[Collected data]
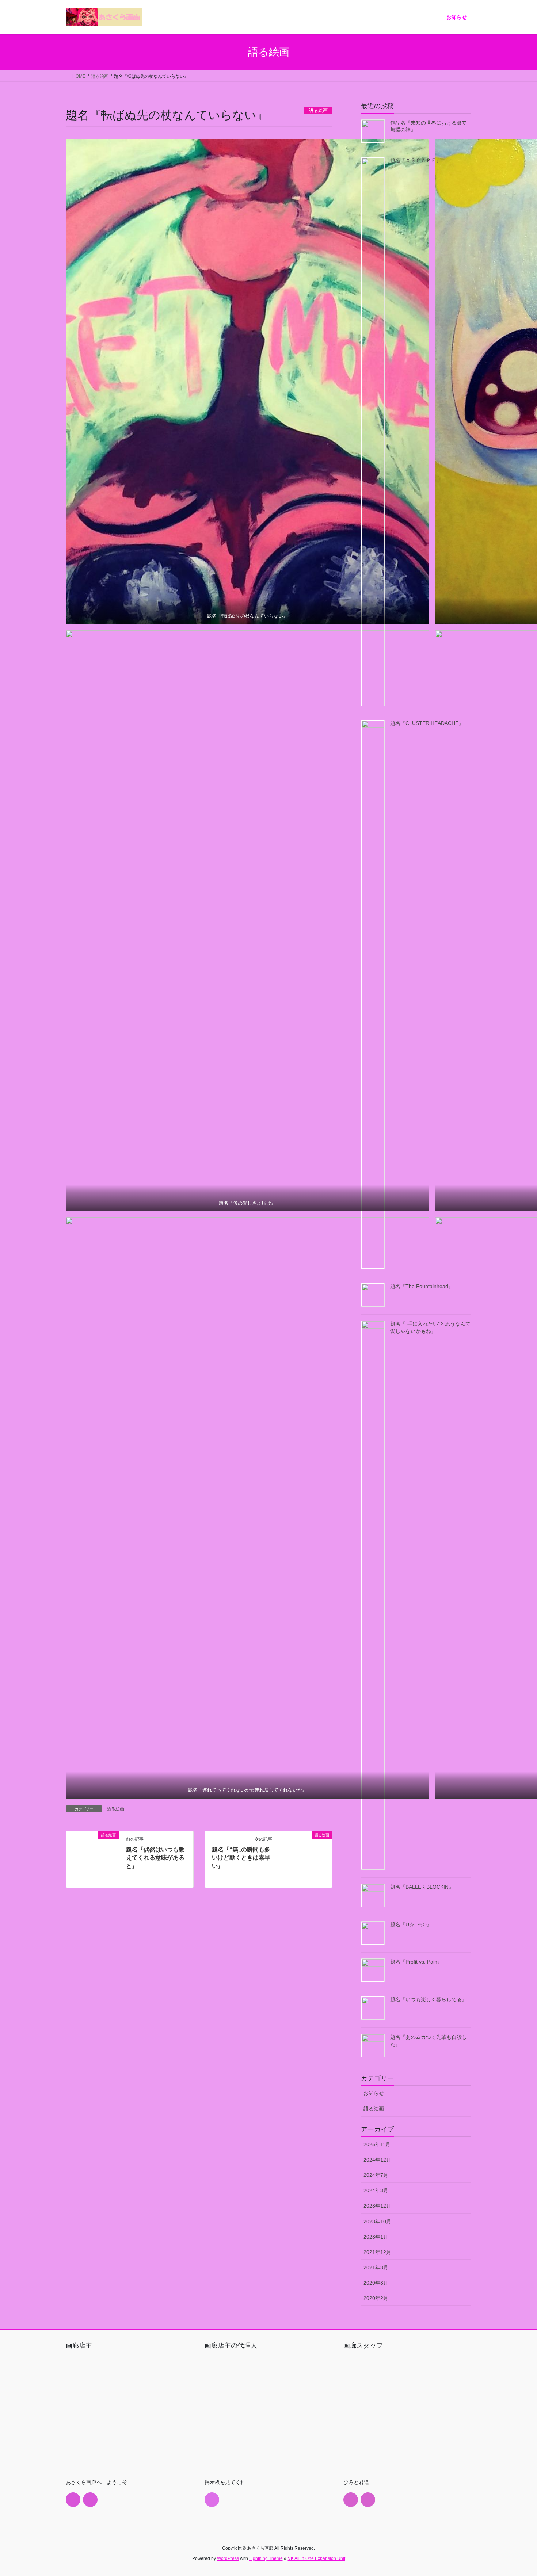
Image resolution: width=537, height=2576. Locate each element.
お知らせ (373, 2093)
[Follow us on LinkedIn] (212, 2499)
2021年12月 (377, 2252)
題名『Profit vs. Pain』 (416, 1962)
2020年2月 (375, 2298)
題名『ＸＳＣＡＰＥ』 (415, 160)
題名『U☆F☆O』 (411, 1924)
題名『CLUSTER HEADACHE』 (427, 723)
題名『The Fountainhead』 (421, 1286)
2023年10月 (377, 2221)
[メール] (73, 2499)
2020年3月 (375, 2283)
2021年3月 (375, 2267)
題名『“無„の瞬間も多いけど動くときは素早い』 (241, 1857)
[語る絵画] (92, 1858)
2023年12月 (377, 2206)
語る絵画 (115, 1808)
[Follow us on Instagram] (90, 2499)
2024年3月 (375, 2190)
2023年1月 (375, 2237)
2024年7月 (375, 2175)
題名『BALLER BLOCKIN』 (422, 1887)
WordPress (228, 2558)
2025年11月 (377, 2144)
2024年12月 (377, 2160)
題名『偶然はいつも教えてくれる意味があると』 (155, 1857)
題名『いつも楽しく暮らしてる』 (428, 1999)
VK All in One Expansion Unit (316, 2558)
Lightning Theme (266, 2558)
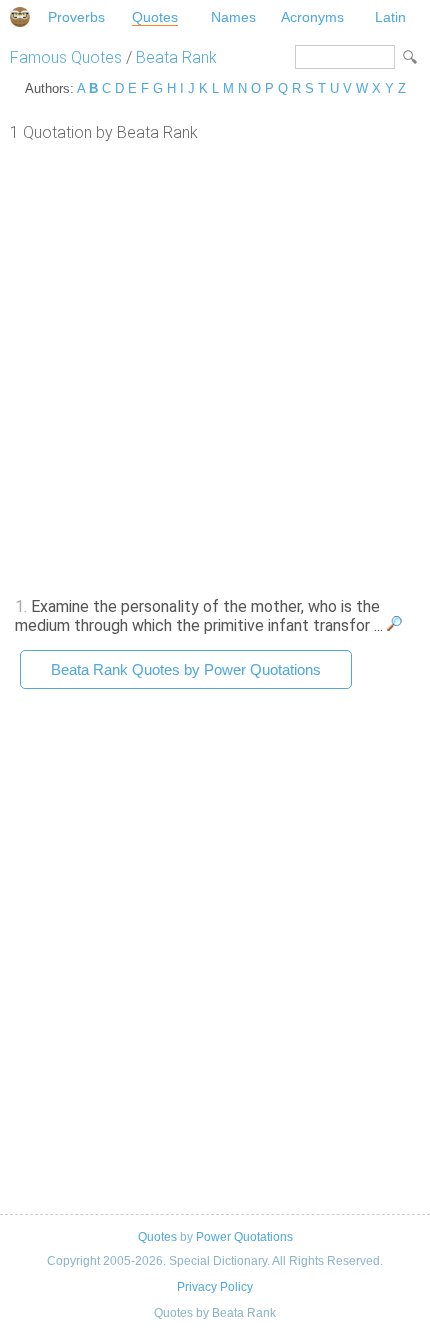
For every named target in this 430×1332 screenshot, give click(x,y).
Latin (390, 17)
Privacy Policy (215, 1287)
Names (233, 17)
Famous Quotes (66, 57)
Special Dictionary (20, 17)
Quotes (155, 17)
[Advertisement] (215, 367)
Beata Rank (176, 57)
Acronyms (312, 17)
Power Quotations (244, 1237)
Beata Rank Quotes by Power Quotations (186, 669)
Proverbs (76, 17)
---
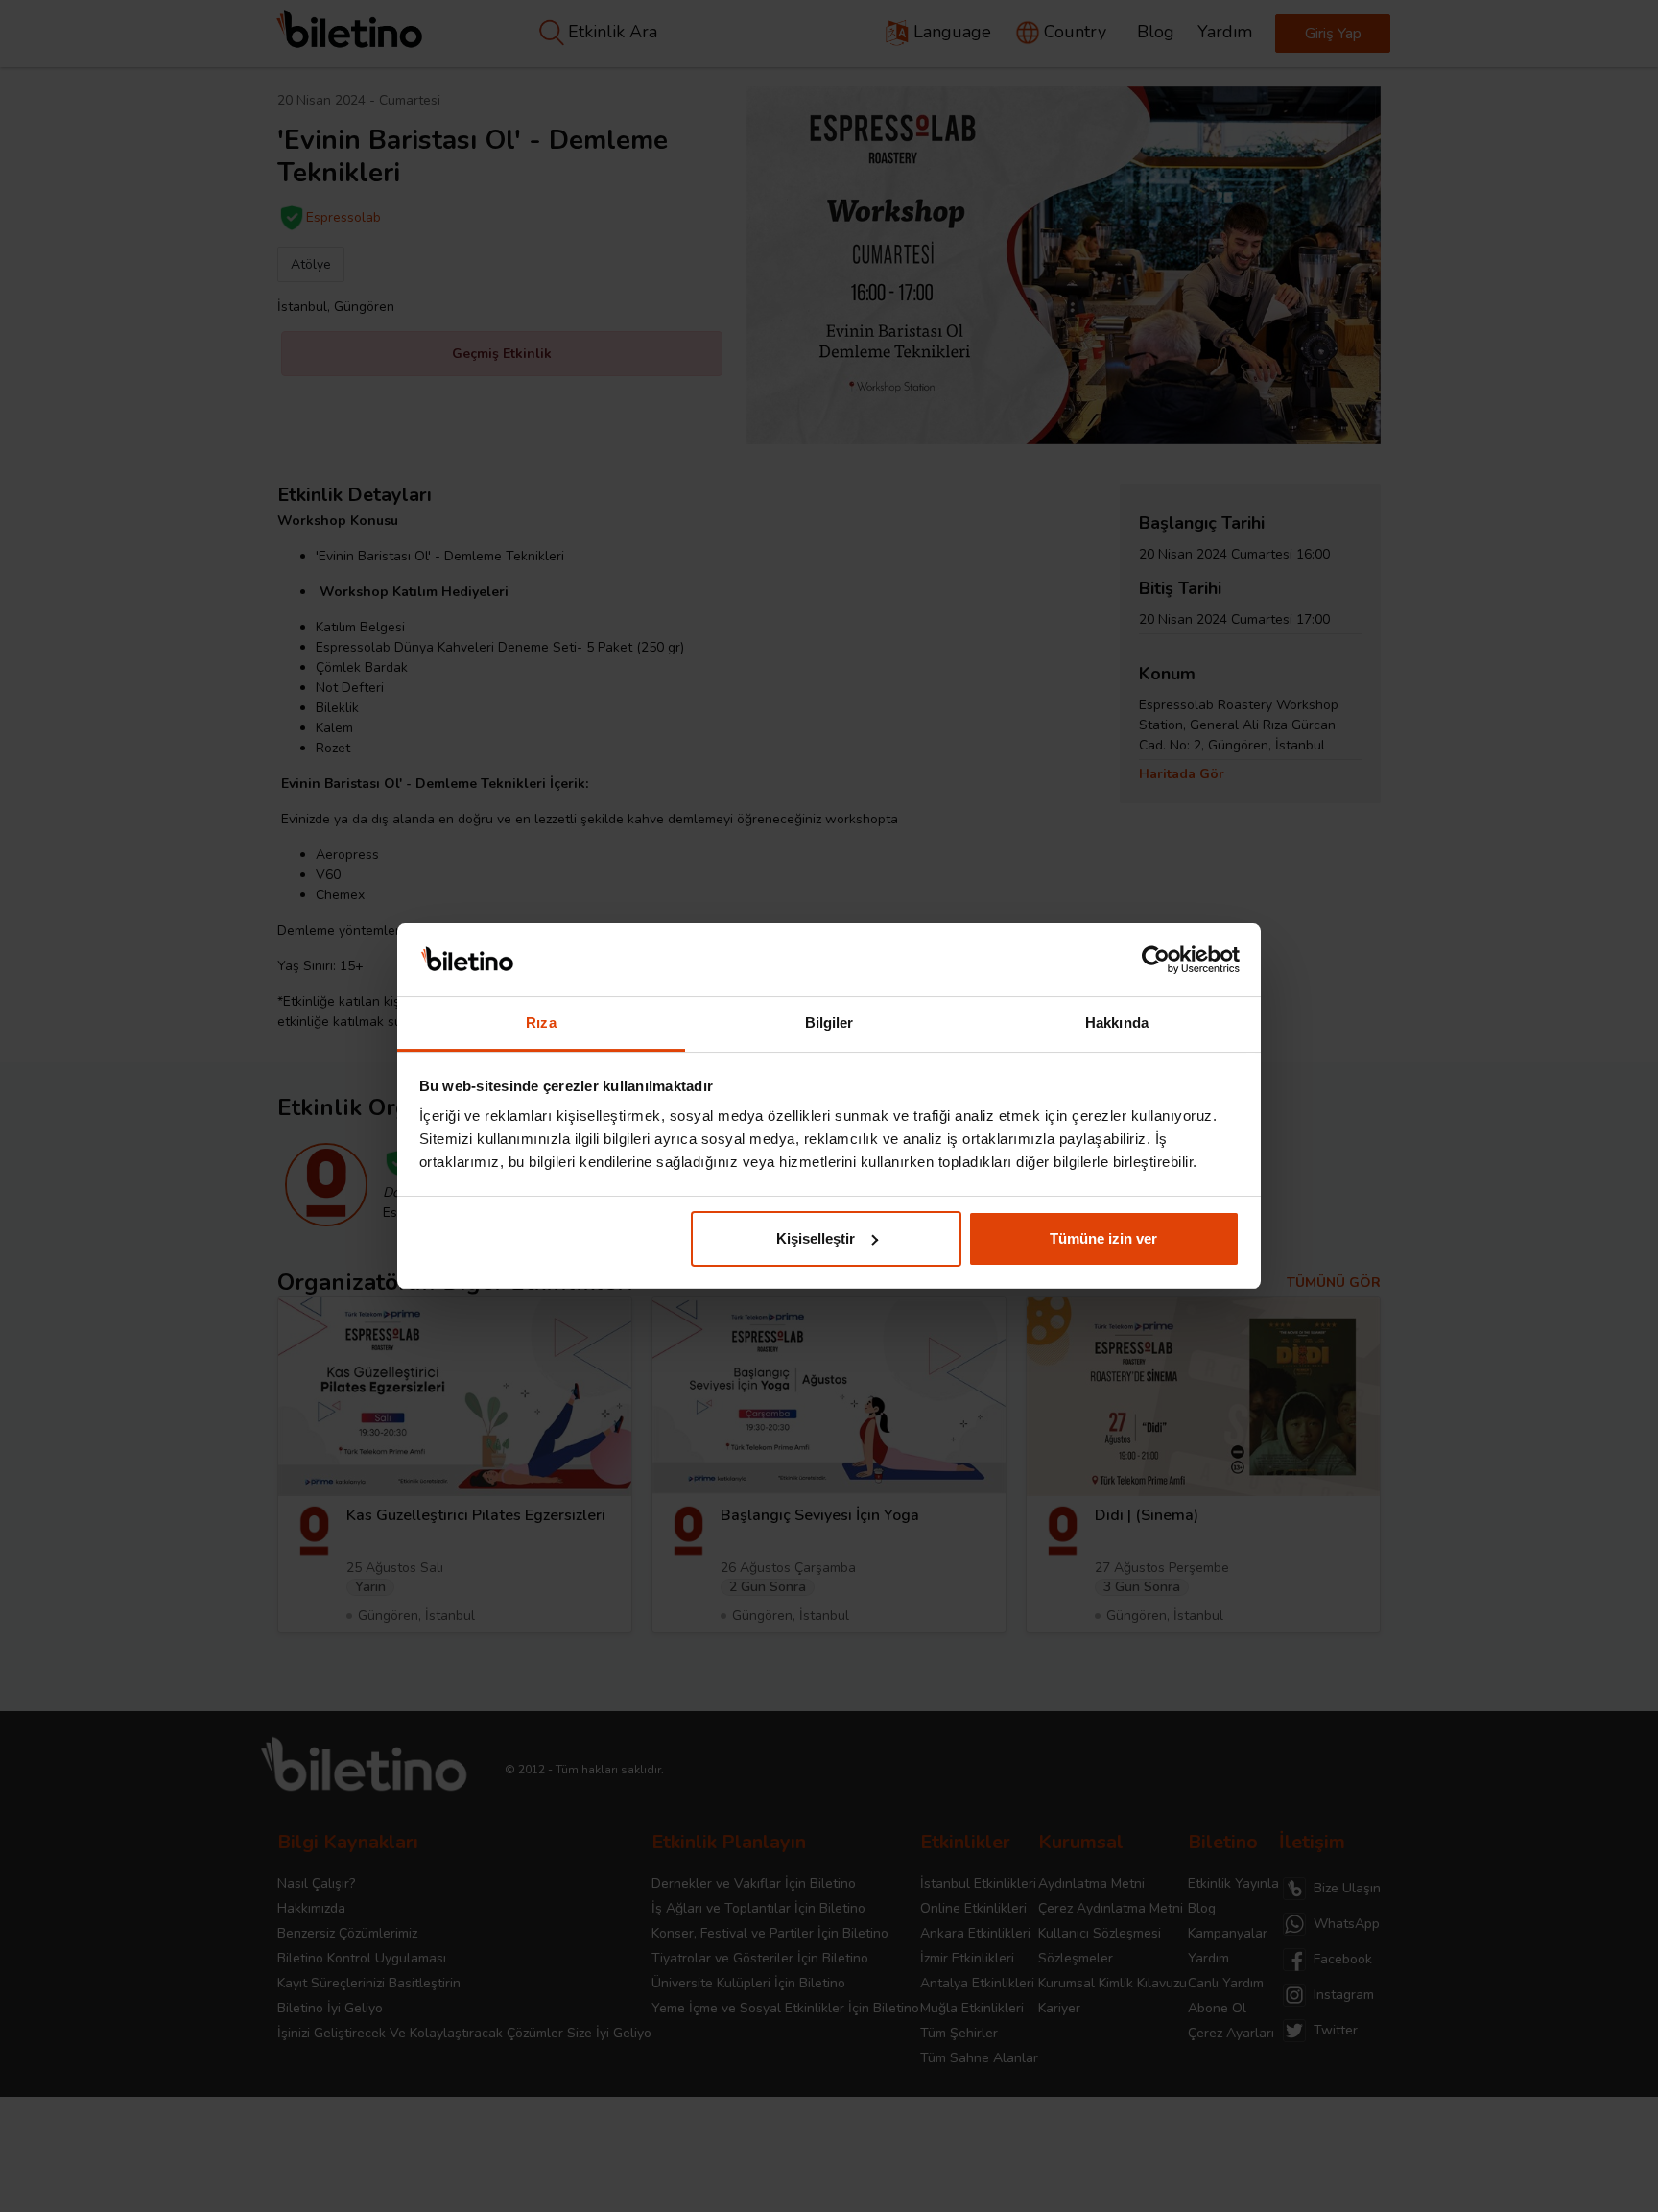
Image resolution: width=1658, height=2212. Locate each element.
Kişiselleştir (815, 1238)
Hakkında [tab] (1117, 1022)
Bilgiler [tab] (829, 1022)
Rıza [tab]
...
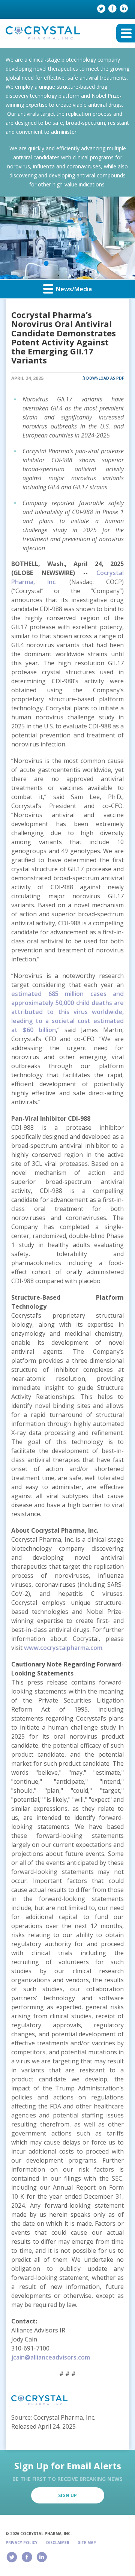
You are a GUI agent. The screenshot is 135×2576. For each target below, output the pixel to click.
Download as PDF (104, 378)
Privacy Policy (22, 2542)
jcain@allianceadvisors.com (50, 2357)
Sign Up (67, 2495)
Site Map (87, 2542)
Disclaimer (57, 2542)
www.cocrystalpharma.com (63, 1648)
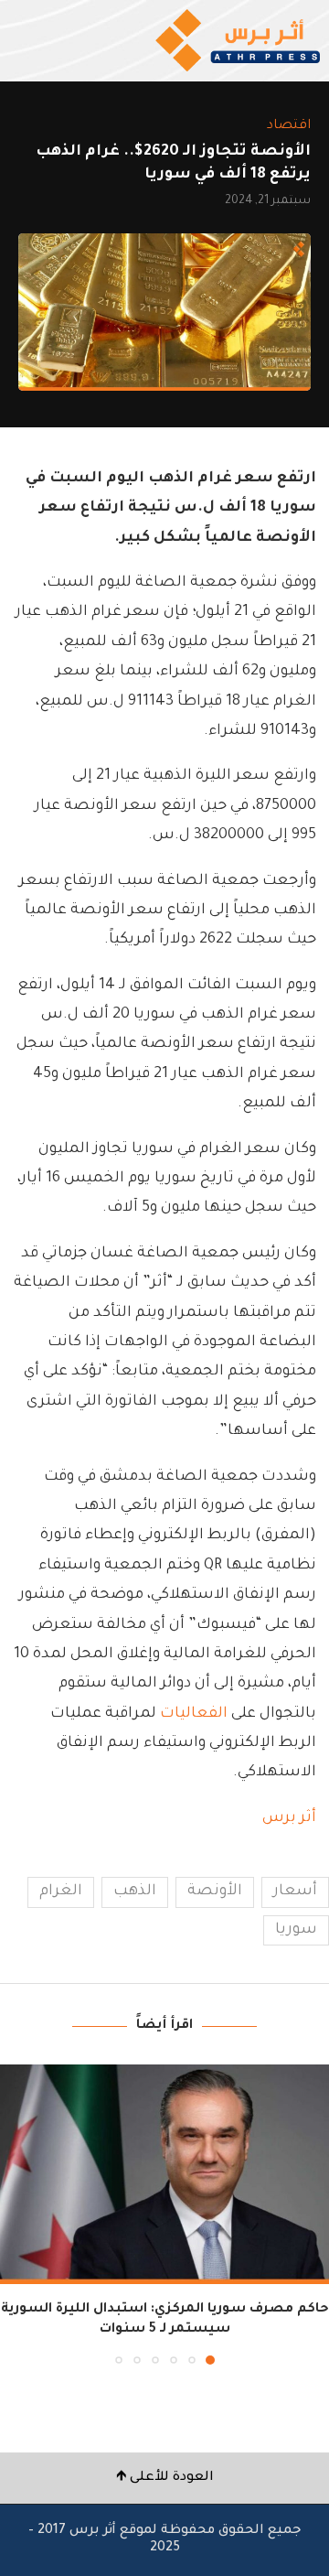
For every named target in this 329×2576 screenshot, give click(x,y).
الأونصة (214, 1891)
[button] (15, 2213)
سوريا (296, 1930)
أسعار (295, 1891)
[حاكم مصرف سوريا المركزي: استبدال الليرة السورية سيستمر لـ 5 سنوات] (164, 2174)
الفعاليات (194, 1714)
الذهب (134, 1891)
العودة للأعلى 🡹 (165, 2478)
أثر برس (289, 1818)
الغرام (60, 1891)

*The problem*
In the entries above, find every line holding the word "Quotations" and copy it out.

*Answer space*
Power Quotations (244, 1237)
Beata Rank Quotes by Power Quotations (186, 669)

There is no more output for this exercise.